The paper's main move is to drop the usual stochastic sampling in l0 pruning and instead optimize a deterministic soft surrogate for the mask. The authors argue this removes train-test mismatch, increases expressiveness, and speeds convergence. They test on Qwen3-32B and a 30B MoE model, claim roughly 1% downstream loss at 20% sparsity, and show real vLLM speedups. Running at that scale and including end-to-end timing is better than most pruning papers manage.

Referee Report

3 major / 2 minor

Summary. The paper proposes Deterministic Differentiable Pruning (DDP) as a mask-only optimization procedure for structured pruning of LLMs. It replaces stochastic hard-concrete relaxations of the l0 objective with a deterministic soft surrogate, claiming this yields greater expressiveness, reduced train-test mismatch upon discretization, and faster convergence. Experiments on dense and MoE models including Qwen3-32B and Qwen3-30B-A3B report downstream performance loss as low as 1% at 20% sparsity while outperforming prior methods, plus end-to-end inference speedups in vLLM.

Significance. If the deterministic surrogate can be shown to preserve mask expressiveness for structured components while producing discretized masks whose behavior closely matches the training objective, the approach would simplify pruning pipelines by removing sampling variance and potentially improve reproducibility. Demonstrated results on 30B-scale models would be practically relevant for inference-cost reduction.

major comments (3)

[Abstract] Abstract: the functional form of the 'deterministic soft surrogate of the discrete l0 objective' and the precise discretization operator applied at deployment are never stated.
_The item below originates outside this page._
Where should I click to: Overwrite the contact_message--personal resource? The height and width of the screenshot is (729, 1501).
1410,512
Without these, it is impossible to verify whether the surrogate remains sufficiently expressive for structured masks or whether it avoids introducing its own train-test mismatch or optimization artifacts.
[Abstract] Abstract and experimental claims: no equations, no ablation on the soft approximation, and no error bars or statistical tests are provided for the reported wins on Qwen3 models. The central performance claims therefore rest on unreported implementation details.
[Method] Method description: the paper asserts that DDP 'eliminates stochasticity' and 'reduces train-test mismatch' relative to hard-concrete relaxations, yet supplies no analysis of the mask distribution at convergence or comparison of the final discretized mask behavior against the training objective.

minor comments (2)

[Abstract] The abstract mentions 'several dense and MoE models' but does not list the full set of evaluated architectures or sparsity levels beyond the 20% figure.
[Method] No discussion of how the deterministic surrogate interacts with the structured pruning constraints (e.g., group-level or expert-level masks in MoE models).

Simulated Author's Rebuttal

3 responses · 0 unresolved

We thank the referee for their insightful comments, which have helped us improve the clarity and completeness of our manuscript. We address each major comment below.
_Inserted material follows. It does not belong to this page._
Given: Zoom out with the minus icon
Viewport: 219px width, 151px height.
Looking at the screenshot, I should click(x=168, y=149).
read point-by-point responses

Referee: [Abstract] Abstract: the functional form of the 'deterministic soft surrogate of the discrete l0 objective' and the precise discretization operator applied at deployment are never stated. Without these, it is impossible to verify whether the surrogate remains sufficiently expressive for structured masks or whether it avoids introducing its own train-test mismatch or optimization artifacts.

Authors: We agree that these details were insufficiently highlighted in the abstract. In the revised version, we explicitly state the functional form of the deterministic soft surrogate as a scaled sigmoid function and specify the discretization as a threshold-based operator. These are now included in the abstract and elaborated in the method section to allow verification of expressiveness and mismatch reduction. revision: yes
Referee: [Abstract] Abstract and experimental claims: no equations, no ablation on the soft approximation, and no error bars or statistical tests are provided for the reported wins on Qwen3 models. The central performance claims therefore rest on unreported implementation details.

Authors: We have added the key equations for DDP to the main body of the paper. An ablation study on the soft approximation is now provided in the appendix. For the Qwen3 results, we have included error bars from multiple random seeds and conducted paired statistical tests to support the performance claims. revision: yes
Referee: [Method] Method description: the paper asserts that DDP 'eliminates stochasticity' and 'reduces train-test mismatch' relative to hard-concrete relaxations, yet supplies no analysis of the mask distribution at convergence or comparison of the final discretized mask behavior against the training objective.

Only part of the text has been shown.